Queho Posse Chapter 1919 E Clampus Vitus marker reads:

Founded in 1904 as Goodsprings Junction, a station on the San Pedro, Los Angeles, and Salt Lake Railroad, Jean received its current name in 1905 when the post office was opened. It was named in honor of Jean Fayle, the wife of George Fayle who had built a mercantile business and had the post office in his store.

The town enjoyed some growth with the building of the Yellow Pine Mining Company Railroad from Goodsprings to connect with the railroad here in 1911. By the time the Yellow Pine railroad was torn up in 1930, Jean was a stop for travelers on Highway 91 (today's I-15).
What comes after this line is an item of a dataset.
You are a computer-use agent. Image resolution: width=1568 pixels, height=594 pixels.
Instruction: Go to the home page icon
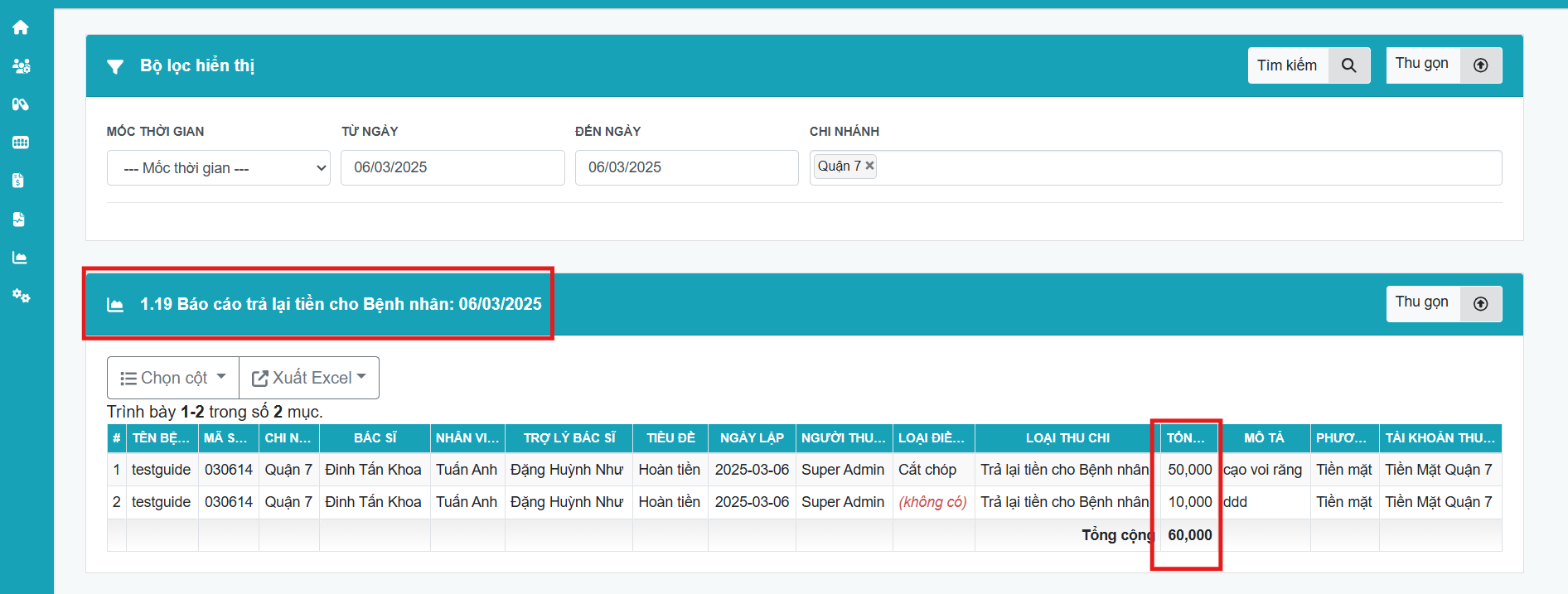(21, 27)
Peter A. "Pop" Simon created a new motel-store-gas station-casino complex here called Pop's Oasis in 1947. It was a favorite stop for many and lasted until 1988. In 1987, the Gold Strike Hotel and Gambling Hall opened, and continues to serve the traveling public.
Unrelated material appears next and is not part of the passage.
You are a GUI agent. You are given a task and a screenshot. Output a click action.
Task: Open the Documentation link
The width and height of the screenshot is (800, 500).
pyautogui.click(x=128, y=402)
Nevada Historical Marker 195 reads:

On January 30, 1905, near this site [South Las Vegas Boulevard and Ranch Road], workers drove the last spike that completed the railroad between Salt Lake City, Utah and Los Angeles, California. This was the last “transcontinental” line to southern California and one of the last lines built to the Pacific Coast. Although there was no formal celebration at the time of the last spike, those present gave some recognition to the event.

Las Vegas owes its existence to the railroad, then known as the San Pedro, Los Angeles and Salt Lake Railroad. Because the valley had a good supply of water, the railroad company platted the Las Vegas town site and established a division point there.

On November 15, 1964, Bonanza Air Lines Flight 114 out of Phoenix, Arizona en route to Las Vegas, Nevada; crashed killing 26 passengers and 3 crew members. The crash was near the neighboring community of Sloan in Clark County.